## EXCERPT PROVIDED
Begin

The directors of the 21st Century Cities (21CC) Initiative, the Centers for Civic Impact and the Stavros Niarchos Foundation (SNF) Agora Institute discussed approaches to tackling climate change and other real-world issues at a talk titled “Passion to Action: Three Approaches to Tackling Climate Change” on the Homewood Campus on Monday, Oct. 7.

The directors of each of these organizations discussed various potential angles from which to look at the problem of climate change, including scientific Big Data analysis, economic impact measurement and political organization. 

Beth Blauer is the executive director of the Centers for Civic Impact, an umbrella organization containing three Hopkins centers, which are focused on conducting applied public research, providing governmental and policy consulting services and training government officials in the use of Big Data tools.

Acknowledging that all three centers are relatively new on campus, Blauer began the event by stating that the event was an opportunity for students to learn about what they were working on in order to pique students’ interest in learning more about each center’s individual work.

Blauer said that they wanted to highlight the issue of climate change as it was a topic where there was a lot of intersection in the work of the three organizations.

End

## COLLECTED MATERIAL

Begin

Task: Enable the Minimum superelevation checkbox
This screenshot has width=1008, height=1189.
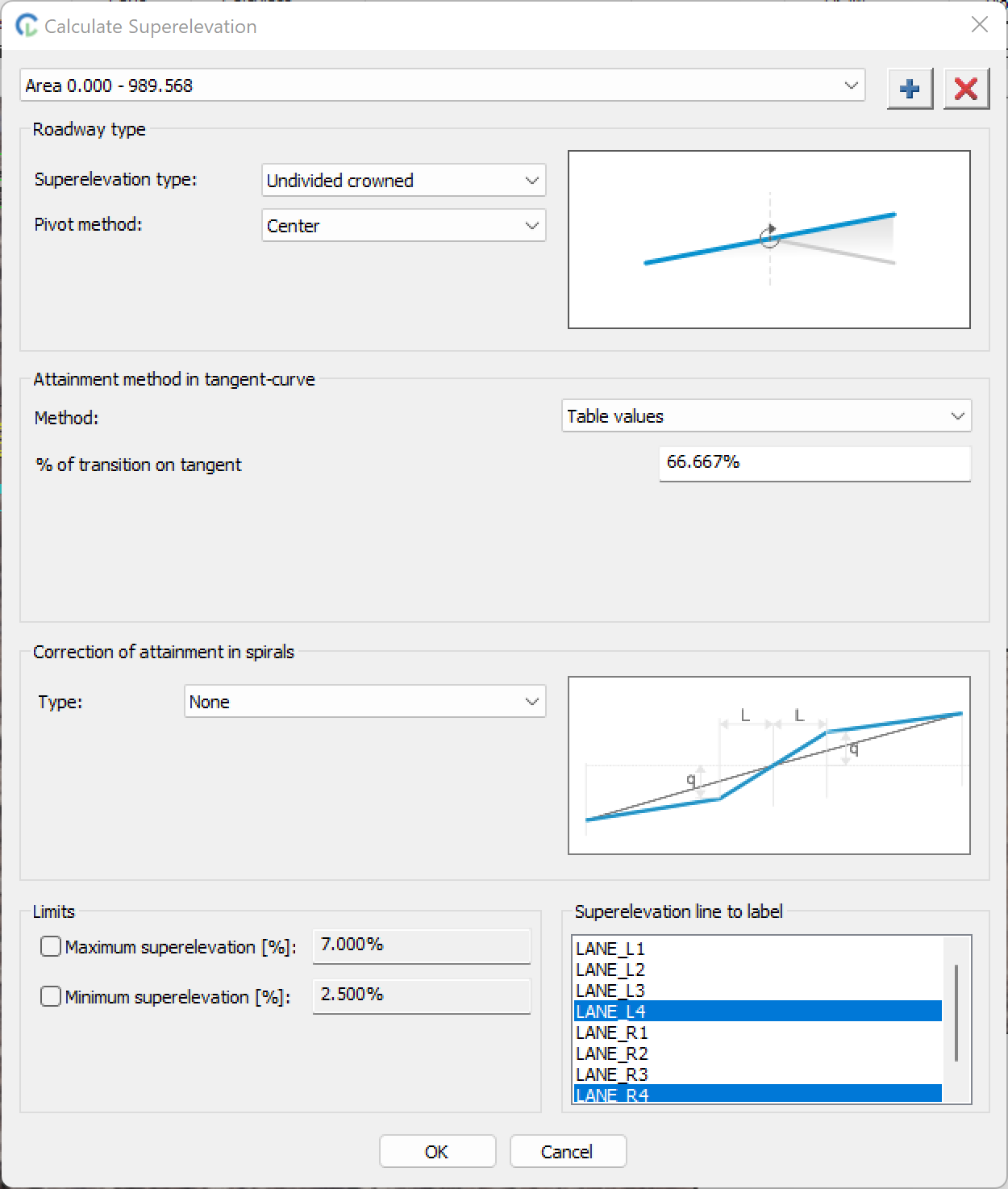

End

## OBJECTIVE
In the excerpt about the climate change talk, who is the executive director of the Centers for Civic Impact?

## SOLUTION FOR THIS EXERCISE
Beth Blauer